O Titanic e a cultura pop
O número de pessoas a bordo, de todas as classes, engendrou numerosas histórias. E histórias específicas a respeito das circunstâncias capturam há muito a imaginação do público: o resgate de mulheres e crianças primeiro; a banda continuando a tocar; os sobreviventes deixando o navio apenas com o que tinham nos bolsos.
Esses elementos abasteceram um século de marcos na cultura pop que tornaram esse desastre um episódio amplamente conhecido. O primeiro filme saiu apenas 29 dias depois da calamidade se abater; o mais recente, o documentário chinês “The Six”, foi lançado em 2020. Um guia de referências online, o website Encyclopedia Titanica, é dedicado ao tema. As pessoas intercambiam histórias em clubes e fan pages — e compartilham informações em podcasts.
“É uma história sem fim”, afirmou Paul Burns, vice-presidente e curador da Titanic Museum Attraction, que conta com dois museus, em Branson, Missouri, e Pigeon Forge, Tennessee. “O Titanic é infinito. Tinha cerca de 2.208 pessoas a bordo e, entre as que sobreviveram e as que morreram, há muitas histórias.”
Tragédias que ensinam
Quando se trata de desastres, apenas os ataques terroristas de 11 de setembro de 2001 invocam o mesmo tipo de atenção duradoura que o Titanic recebe, afirmou Cox. Ambas as tragédias ocorreram dentro de períodos de tempo similares e incluíram diversos tipos de pessoas forçadas a tomar decisões a respeito do que poderiam ser seus últimos momentos de vida.
“O Titanic e o 11 de Setembro — esses dois desastres seguirão sendo lembrados não por seu horror, mas pelo que nos ensinaram a respeito dos dramas e da dignidade de pessoas reais tomando as decisões mais determinantes de suas vidas”, escreveu ele em um ensaio para a CNN, em 2012.

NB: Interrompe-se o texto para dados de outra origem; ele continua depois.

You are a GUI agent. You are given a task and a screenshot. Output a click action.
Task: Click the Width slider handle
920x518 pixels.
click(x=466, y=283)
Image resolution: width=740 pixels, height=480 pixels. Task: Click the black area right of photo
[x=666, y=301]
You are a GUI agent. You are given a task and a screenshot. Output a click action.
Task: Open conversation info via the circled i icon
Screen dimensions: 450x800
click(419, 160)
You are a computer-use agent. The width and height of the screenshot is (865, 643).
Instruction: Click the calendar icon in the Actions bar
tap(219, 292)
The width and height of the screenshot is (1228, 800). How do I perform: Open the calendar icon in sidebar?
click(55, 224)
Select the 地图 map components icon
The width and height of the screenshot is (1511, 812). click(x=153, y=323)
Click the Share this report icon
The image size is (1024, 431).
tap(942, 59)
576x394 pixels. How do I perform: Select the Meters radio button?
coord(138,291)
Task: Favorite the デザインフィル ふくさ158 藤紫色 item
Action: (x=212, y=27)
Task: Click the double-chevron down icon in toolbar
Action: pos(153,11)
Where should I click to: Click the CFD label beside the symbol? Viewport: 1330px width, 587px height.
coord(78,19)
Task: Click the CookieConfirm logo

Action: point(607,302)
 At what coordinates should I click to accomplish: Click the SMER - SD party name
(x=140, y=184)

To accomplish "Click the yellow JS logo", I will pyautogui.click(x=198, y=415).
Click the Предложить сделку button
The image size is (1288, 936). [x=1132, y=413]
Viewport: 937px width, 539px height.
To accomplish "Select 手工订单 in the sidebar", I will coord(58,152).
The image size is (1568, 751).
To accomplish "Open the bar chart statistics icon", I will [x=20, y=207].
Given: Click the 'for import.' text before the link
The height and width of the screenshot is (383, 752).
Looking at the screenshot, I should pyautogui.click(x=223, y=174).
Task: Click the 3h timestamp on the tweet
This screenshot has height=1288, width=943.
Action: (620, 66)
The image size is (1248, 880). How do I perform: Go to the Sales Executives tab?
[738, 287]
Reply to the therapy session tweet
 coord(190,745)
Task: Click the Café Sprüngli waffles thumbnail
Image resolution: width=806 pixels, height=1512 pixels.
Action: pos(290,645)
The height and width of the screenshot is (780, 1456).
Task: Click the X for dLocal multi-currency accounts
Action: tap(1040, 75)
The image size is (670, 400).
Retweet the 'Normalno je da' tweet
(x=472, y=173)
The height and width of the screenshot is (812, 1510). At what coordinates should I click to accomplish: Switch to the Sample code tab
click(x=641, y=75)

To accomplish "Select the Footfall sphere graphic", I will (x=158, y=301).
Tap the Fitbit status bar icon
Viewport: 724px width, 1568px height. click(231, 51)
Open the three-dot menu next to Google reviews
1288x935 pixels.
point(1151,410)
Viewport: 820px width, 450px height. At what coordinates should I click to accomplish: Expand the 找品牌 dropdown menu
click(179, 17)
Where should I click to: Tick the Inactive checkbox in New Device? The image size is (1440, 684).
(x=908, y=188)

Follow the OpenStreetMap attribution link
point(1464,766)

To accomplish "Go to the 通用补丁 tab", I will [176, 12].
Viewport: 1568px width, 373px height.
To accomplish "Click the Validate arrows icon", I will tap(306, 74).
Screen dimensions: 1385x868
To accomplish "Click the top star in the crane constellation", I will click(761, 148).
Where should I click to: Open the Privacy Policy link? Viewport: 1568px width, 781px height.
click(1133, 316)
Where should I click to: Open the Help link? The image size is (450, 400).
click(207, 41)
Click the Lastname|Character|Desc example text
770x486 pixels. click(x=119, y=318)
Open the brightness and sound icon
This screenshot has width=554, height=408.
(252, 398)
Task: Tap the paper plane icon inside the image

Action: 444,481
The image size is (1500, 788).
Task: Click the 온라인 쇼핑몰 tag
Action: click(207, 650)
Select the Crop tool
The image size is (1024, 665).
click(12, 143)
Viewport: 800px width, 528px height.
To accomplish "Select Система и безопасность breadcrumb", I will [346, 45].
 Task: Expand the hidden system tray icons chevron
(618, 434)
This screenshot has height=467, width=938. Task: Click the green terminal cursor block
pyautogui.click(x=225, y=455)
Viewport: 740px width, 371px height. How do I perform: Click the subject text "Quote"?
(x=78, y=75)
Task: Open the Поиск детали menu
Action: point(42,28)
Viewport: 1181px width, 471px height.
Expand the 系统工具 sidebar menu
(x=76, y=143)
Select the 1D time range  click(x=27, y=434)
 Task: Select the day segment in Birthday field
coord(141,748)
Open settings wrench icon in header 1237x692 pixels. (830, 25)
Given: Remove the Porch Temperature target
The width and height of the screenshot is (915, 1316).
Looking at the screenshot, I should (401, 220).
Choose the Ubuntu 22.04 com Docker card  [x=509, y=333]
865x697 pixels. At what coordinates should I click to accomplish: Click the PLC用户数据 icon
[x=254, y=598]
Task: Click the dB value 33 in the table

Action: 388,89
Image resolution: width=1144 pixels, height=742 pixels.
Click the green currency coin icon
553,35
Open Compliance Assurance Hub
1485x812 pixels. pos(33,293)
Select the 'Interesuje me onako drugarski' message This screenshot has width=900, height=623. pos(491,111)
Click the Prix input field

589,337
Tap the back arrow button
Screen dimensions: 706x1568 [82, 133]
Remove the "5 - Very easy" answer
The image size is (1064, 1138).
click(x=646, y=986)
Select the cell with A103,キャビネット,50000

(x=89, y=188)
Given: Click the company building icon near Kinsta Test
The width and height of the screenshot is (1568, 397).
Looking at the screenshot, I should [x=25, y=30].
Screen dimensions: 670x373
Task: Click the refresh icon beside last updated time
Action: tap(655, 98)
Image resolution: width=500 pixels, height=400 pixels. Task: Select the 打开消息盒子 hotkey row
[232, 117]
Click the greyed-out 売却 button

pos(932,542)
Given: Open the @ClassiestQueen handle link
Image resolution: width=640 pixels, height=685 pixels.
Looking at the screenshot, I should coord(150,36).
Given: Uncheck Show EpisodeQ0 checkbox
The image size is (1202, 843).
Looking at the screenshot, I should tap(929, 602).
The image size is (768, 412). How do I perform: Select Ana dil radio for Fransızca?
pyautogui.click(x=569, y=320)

Alguns se fascinam com o naufrágio em si, e o vagaroso afundamento do navio “lhes dá oportunidade de estudar como e por que ele afundou”. Outros “simplesmente amam o drama humano e querem saber exatamente o que a banda tocou e quem era essa ou aquela pessoa”, afirmou Lynch, o historiador da Titanic Historical Society, que escreveu livros a respeito do naufrágio e mergulhou ao local duas vezes para as filmagens do documentário de Cameron “Fantasmas do abismo”. E o naufrágio do Titanic ocorreu, também, em um momento moderno o suficiente para o público atual se identificar proximamente com suas histórias, afirmou Lynch — e as notícias a respeito da tragédia puderam ser documentadas e disseminadas de novas maneiras.
“De repente, ao mandar o SOS e os sinais de emergência, o mundo já sabia que o naufrágio estava acontecendo antes mesmo do navio afundar”, afirmou Lynch. “E foi a primeira tragédia, exceto o terremoto de San Francisco, a ser documentada em fotografias. Nunca tinha existido fotos envolvendo naufrágios, isso foi inédito.”
Naufrágio na era da informação
Passageiros do navio Carpathia, que resgatou sobreviventes do Titanic, tiraram fotos, afirmou ele, e sobreviventes foram fotografados por jornalistas ao chegar nos EUA.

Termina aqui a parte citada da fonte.